The first and probably most important step of any RNA experiment is sample purification. So far, extraction with spin columns or magnetic bead-based protocols for specific RNA targeting have been the methods of choice. However, their relatively low yield and specificity as well as high costs and quite complex setups can be major disadvantages.
To overcome these limitations, Ken Halvorsen, University at Albany, State University of New York, USA, and colleagues have developed a new strategy for single species RNA purification and detection using DNA nanoswitches. These consist of linear double-stranded DNA (dsDNA) chains with two single-stranded (ssDNA) capture probes. The latter can bind an RNA target and induce a conformational change of the nanoswitch into a loop structure.
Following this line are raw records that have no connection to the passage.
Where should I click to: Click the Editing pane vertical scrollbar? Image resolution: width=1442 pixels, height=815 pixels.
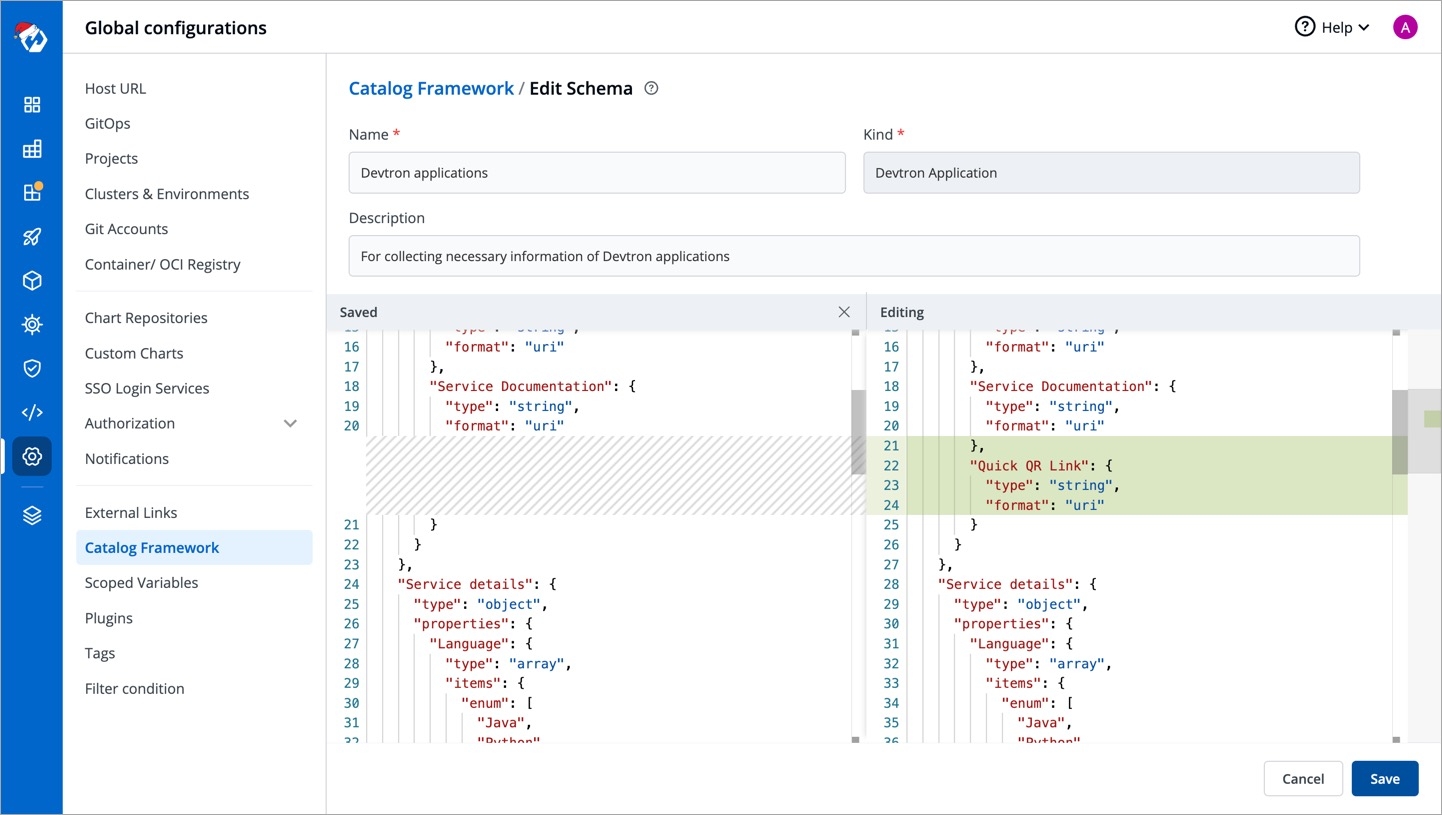coord(1399,432)
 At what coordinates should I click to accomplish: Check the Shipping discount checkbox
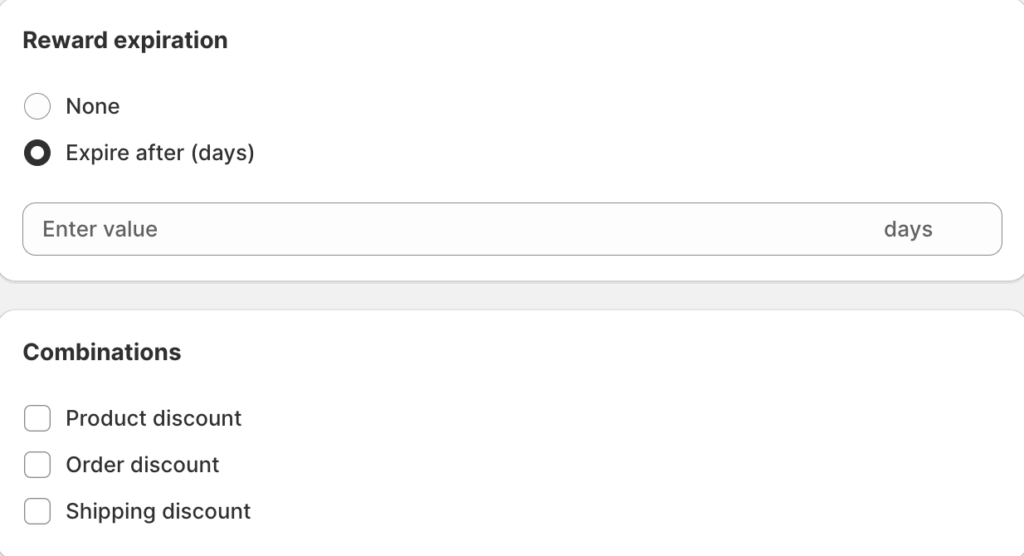click(x=37, y=512)
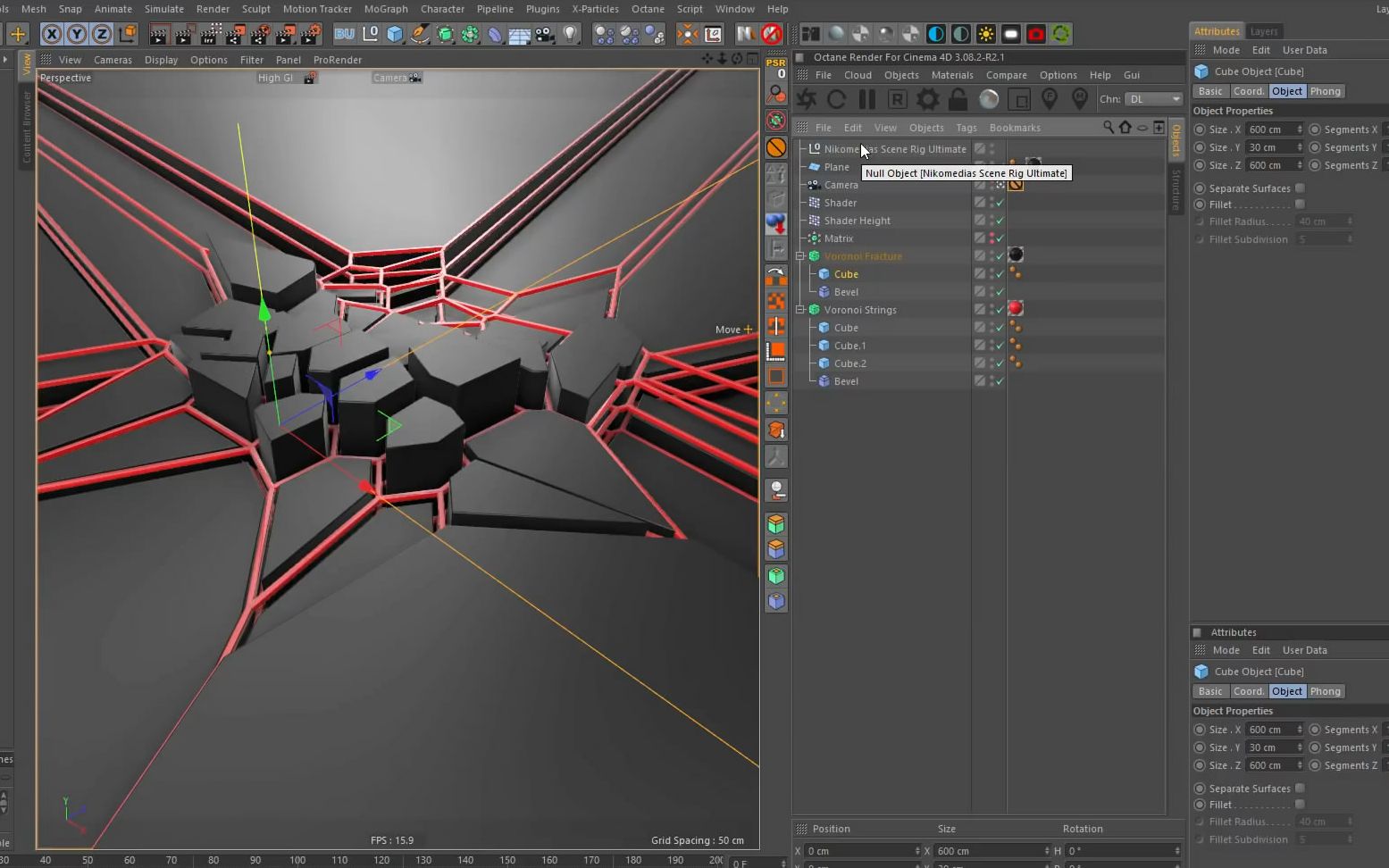
Task: Open the Chn channel dropdown
Action: pyautogui.click(x=1153, y=99)
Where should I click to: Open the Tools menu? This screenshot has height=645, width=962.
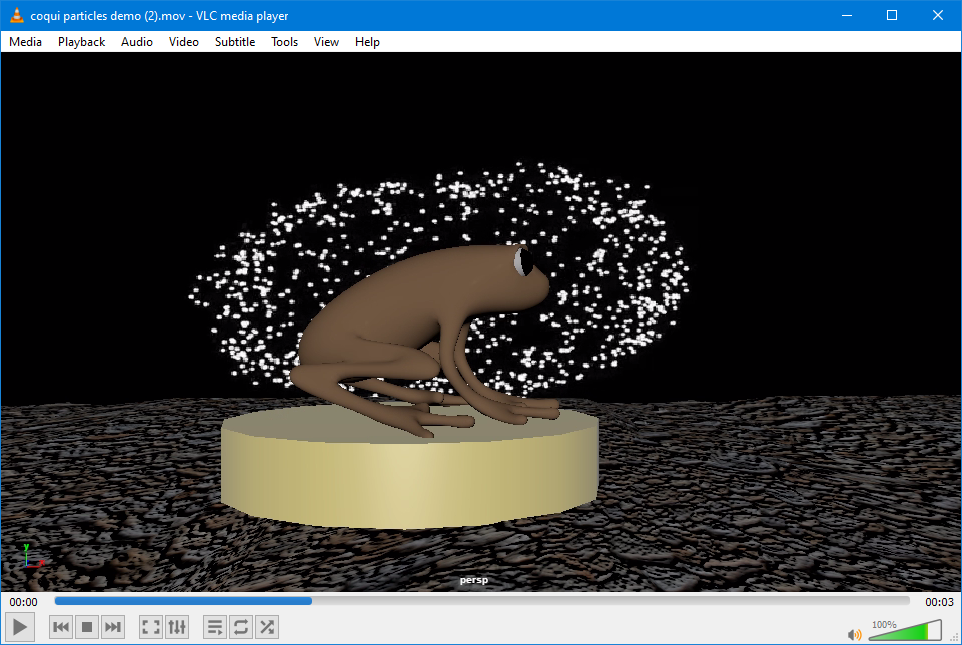click(x=285, y=42)
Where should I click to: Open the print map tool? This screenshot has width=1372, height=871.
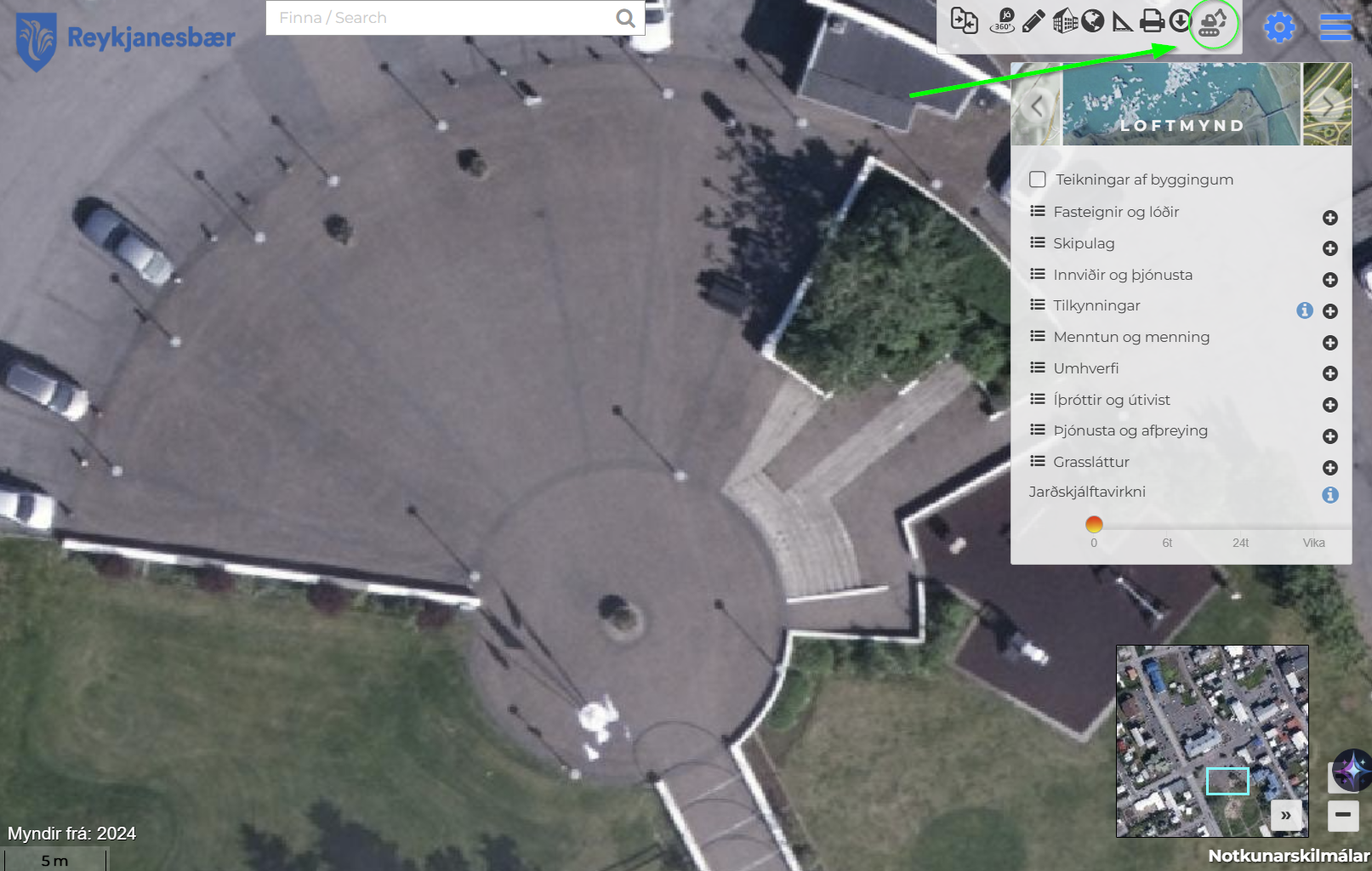[1152, 20]
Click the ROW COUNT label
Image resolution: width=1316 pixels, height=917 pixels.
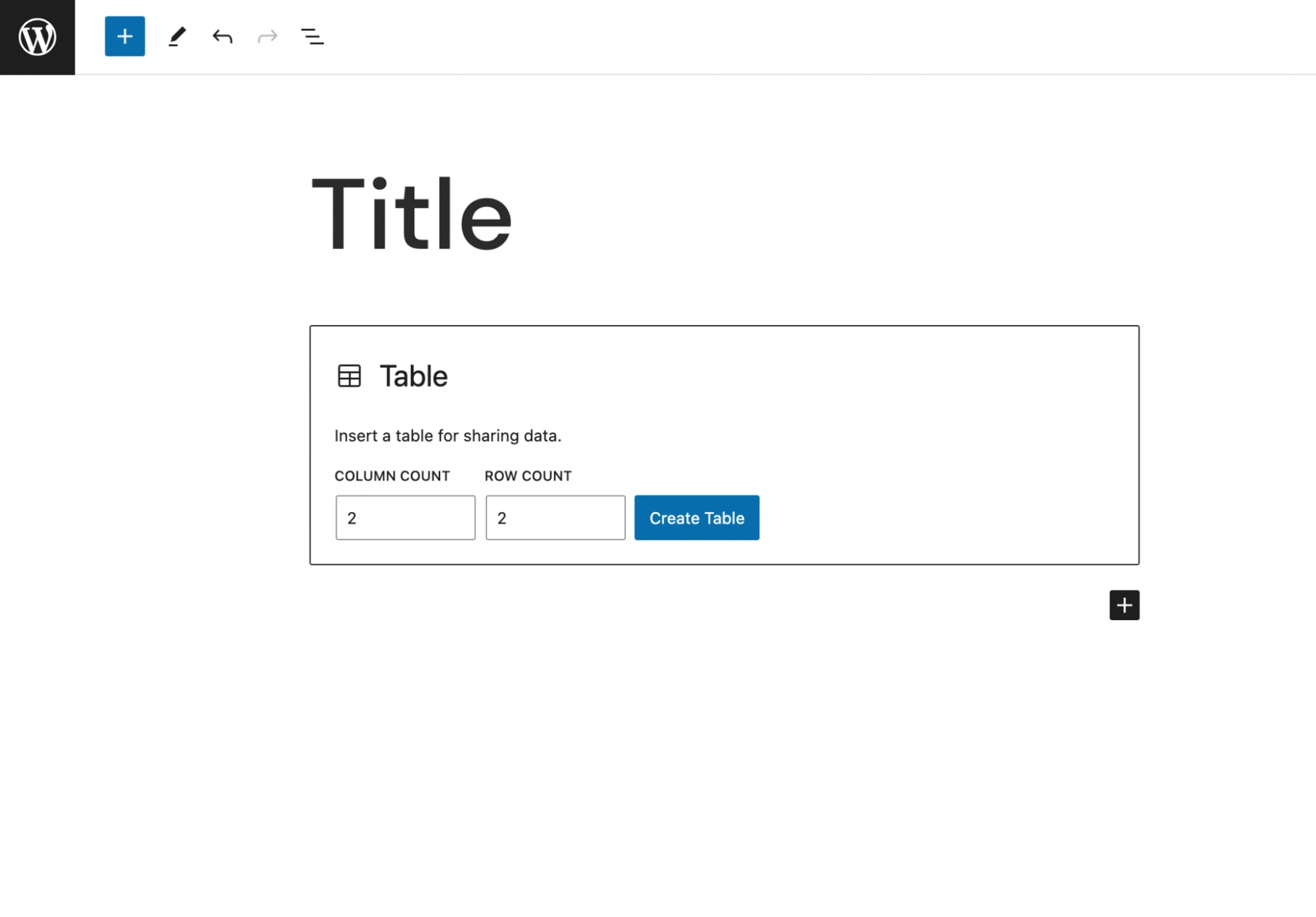click(528, 475)
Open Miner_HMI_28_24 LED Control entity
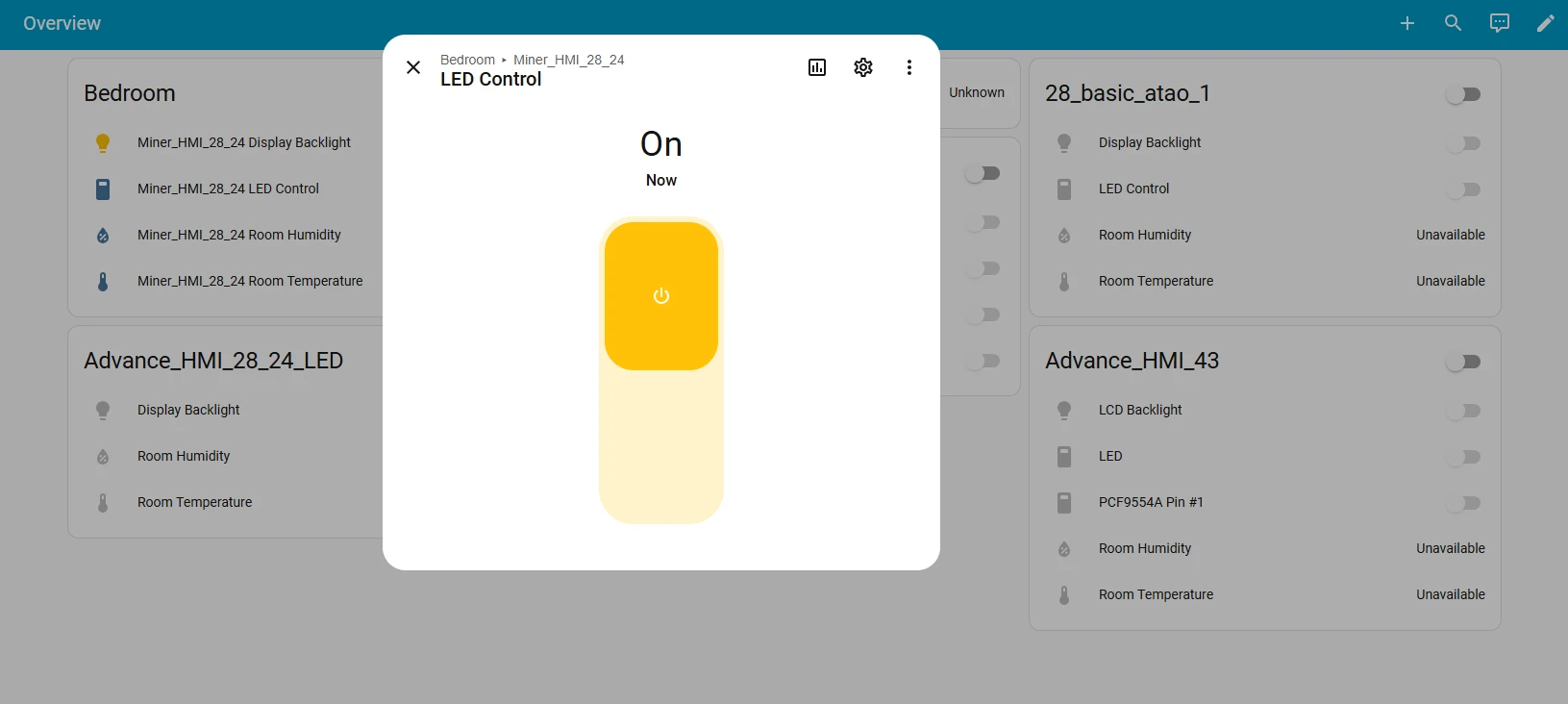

The size of this loop determines the migration capability of the nanoswitches during gel electrophoresis, which is used for separation. After the electrophoresis and gel excision, the DNA nanoswitches are digested together with the gel pieces. In the last step, the digested byproducts are removed using a commercially available kit, and the purified RNA samples are obtained.
The described method can also be applied to the analysis of multiplexed samples. By size variation of the loop formed by the DNA nanoswitch and the respective target RNA, up to five different RNA molecules could be isolated and purified without notable cross-contamination. In combination with further analysis techniques, this facilitates the identification and location of specific RNA modifications.
- Single species RNA purification using DNA nanoswitches,
Arun Richard Chandrasekaran, Lifeng Zhou, Ken Halvorsen,
Trends Biochem. Sci. 2022.
https://doi.org/10.1016/j.tibs.2021.12.006